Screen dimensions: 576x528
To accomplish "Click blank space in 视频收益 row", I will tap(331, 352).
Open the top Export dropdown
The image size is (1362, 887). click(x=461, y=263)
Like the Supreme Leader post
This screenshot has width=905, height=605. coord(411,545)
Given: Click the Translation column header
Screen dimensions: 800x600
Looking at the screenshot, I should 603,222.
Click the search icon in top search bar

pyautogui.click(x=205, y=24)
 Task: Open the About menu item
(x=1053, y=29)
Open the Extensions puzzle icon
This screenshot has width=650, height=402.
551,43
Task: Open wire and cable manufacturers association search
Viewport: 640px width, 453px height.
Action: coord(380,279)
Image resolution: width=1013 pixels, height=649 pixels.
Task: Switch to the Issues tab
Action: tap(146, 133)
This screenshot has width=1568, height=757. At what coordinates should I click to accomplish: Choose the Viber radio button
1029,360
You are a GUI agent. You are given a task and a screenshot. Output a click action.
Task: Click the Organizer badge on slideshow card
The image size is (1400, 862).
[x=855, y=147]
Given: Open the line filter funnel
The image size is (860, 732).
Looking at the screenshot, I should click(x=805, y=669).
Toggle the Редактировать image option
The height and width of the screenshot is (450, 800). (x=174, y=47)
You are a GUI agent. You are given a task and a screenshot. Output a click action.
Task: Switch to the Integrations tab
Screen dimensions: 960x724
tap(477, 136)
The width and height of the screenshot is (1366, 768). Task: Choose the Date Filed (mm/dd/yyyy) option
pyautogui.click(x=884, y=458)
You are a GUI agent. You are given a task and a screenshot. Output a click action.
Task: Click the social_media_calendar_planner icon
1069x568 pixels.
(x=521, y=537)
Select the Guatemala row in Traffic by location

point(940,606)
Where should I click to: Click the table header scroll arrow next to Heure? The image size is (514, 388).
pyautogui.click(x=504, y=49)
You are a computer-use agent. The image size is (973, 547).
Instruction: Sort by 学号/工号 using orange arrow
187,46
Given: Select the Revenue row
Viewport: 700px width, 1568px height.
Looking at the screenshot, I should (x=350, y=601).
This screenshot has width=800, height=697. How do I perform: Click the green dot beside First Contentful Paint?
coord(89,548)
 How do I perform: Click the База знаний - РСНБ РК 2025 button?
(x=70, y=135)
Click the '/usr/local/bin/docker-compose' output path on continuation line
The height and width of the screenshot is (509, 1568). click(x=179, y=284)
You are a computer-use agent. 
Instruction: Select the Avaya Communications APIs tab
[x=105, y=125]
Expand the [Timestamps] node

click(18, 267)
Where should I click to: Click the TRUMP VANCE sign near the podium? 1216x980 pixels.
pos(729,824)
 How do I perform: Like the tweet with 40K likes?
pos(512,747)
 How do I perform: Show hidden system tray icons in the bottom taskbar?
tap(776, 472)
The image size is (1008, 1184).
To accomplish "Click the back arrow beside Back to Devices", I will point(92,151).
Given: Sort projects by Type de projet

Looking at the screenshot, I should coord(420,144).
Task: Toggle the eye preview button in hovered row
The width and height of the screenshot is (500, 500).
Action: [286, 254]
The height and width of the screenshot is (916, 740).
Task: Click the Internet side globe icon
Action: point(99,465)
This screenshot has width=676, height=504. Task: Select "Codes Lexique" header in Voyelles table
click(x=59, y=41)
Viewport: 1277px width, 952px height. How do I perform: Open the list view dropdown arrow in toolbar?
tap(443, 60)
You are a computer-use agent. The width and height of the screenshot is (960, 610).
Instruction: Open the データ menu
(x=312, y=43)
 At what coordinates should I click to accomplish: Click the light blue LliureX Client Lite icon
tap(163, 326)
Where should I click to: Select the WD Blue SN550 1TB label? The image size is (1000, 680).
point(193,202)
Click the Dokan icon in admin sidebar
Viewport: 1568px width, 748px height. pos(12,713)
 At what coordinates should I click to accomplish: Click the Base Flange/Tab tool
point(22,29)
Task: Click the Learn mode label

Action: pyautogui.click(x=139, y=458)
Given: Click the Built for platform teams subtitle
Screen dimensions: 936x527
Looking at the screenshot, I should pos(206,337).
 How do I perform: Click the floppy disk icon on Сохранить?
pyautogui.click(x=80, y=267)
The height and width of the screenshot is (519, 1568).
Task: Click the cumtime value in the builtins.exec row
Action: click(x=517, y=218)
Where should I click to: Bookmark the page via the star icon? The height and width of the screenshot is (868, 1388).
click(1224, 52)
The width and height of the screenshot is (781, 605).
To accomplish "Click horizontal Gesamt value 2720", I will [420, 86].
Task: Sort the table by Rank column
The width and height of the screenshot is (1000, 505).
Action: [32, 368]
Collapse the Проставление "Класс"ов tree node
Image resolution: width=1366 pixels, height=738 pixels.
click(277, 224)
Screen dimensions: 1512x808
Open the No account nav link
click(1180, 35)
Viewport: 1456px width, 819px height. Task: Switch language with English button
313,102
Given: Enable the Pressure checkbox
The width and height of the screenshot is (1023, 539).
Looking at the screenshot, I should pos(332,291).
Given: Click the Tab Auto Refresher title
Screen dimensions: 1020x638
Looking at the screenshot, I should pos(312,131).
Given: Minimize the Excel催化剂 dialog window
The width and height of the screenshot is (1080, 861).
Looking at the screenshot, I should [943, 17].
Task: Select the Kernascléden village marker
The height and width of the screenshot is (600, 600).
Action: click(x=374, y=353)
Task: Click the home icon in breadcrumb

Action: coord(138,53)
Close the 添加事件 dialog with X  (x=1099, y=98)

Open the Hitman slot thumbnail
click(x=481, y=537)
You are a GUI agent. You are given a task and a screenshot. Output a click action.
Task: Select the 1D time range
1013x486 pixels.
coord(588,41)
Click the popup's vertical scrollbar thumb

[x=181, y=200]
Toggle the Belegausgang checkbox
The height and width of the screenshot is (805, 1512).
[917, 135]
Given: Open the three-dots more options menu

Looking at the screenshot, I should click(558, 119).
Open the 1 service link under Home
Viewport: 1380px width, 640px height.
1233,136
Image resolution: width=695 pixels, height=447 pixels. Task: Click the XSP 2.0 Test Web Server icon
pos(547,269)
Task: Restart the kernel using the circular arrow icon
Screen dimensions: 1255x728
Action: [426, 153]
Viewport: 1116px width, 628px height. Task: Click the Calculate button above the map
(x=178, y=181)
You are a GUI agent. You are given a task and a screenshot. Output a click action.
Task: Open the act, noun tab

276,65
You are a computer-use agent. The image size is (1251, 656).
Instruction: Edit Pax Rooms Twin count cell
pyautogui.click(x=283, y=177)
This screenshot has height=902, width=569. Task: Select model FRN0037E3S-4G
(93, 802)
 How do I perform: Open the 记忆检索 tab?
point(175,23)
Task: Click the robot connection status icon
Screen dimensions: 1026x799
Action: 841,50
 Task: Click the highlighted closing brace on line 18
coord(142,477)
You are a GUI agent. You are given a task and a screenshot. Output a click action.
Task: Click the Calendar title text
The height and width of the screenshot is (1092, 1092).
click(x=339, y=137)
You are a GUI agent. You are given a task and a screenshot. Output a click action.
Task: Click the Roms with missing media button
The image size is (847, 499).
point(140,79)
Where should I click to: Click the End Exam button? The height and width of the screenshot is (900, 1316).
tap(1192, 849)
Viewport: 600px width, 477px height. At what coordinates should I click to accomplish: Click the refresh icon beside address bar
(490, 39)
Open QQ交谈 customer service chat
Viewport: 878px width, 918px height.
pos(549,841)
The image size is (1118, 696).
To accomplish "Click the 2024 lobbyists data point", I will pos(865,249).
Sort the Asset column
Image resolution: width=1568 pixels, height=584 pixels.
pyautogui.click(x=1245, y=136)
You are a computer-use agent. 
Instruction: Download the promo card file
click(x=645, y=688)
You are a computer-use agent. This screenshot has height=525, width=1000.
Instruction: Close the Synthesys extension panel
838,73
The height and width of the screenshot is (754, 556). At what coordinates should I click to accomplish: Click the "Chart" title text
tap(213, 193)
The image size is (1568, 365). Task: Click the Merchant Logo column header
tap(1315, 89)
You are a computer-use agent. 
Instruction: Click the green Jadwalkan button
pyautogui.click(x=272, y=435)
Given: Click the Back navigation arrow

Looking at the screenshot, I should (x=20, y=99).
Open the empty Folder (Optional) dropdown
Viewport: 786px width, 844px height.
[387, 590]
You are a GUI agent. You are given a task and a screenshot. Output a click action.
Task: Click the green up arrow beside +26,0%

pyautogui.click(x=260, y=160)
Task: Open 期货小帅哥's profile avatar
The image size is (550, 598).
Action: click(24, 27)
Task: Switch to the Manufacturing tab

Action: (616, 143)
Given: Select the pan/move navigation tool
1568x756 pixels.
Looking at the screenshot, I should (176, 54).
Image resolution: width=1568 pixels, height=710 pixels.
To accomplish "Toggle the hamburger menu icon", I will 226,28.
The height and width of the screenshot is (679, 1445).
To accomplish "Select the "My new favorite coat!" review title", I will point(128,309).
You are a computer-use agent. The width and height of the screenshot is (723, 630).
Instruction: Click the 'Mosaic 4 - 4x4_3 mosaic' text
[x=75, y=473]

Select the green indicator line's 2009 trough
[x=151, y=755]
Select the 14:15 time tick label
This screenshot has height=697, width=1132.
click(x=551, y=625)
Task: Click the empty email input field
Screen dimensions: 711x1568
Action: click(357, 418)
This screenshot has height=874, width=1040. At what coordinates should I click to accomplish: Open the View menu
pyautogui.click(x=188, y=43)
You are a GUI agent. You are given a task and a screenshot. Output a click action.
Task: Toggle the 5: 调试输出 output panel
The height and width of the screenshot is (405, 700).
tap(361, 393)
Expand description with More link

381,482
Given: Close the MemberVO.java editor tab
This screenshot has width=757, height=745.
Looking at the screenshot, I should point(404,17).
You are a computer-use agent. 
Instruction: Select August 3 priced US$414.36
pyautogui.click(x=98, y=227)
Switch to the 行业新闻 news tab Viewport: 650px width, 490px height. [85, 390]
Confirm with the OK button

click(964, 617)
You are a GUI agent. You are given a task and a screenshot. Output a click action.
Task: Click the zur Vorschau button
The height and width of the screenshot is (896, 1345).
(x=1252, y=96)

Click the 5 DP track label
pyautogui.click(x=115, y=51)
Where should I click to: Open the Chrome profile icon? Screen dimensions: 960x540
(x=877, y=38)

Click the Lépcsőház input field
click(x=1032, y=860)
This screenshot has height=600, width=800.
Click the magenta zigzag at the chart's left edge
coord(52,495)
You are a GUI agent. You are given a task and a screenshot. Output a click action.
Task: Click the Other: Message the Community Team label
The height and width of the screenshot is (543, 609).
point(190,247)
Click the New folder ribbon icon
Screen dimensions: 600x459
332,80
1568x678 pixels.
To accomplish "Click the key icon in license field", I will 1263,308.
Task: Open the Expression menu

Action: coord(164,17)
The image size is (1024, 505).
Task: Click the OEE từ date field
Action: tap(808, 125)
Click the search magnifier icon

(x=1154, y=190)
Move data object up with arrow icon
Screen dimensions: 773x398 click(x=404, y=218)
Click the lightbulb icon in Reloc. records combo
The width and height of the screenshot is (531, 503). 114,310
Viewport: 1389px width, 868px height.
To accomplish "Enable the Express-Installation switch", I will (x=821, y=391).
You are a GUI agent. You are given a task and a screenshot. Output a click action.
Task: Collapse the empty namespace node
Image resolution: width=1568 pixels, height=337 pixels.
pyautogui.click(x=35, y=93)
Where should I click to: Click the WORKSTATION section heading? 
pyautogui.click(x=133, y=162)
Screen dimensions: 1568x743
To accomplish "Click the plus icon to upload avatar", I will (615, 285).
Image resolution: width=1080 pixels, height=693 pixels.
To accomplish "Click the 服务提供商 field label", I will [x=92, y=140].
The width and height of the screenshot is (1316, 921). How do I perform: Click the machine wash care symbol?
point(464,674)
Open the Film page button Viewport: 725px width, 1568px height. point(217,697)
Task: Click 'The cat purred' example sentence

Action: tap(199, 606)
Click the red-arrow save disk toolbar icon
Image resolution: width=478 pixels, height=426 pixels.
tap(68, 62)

□ □ □

Rewrite the stretch of the listing from the line that contains "How do I perform: Open the 记忆检索 tab?" through the line that contains "I will pos(865,249)." as a JSON list of strings, one string per line, leaving out blank lines.

[
  " How do I perform: Open the 记忆检索 tab?",
  "point(175,23)",
  "Task: Click the robot connection status icon",
  "Screen dimensions: 1026x799",
  "Action: 841,50",
  " Task: Click the highlighted closing brace on line 18",
  "coord(142,477)",
  "You are a GUI agent. You are given a task and a screenshot. Output a click action.",
  "Task: Click the Calendar title text",
  "The height and width of the screenshot is (1092, 1092).",
  "click(x=339, y=137)",
  "You are a GUI agent. You are given a task and a screenshot. Output a click action.",
  "Task: Click the Roms with missing media button",
  "The image size is (847, 499).",
  "point(140,79)",
  "Where should I click to: Click the End Exam button? The height and width of the screenshot is (900, 1316).",
  "tap(1192, 849)",
  "Viewport: 600px width, 477px height. At what coordinates should I click to accomplish: Click the refresh icon beside address bar",
  "(490, 39)",
  "Open QQ交谈 customer service chat",
  "Viewport: 878px width, 918px height.",
  "pos(549,841)",
  "The image size is (1118, 696).",
  "To accomplish \"Click the 2024 lobbyists data point\", I will pos(865,249)."
]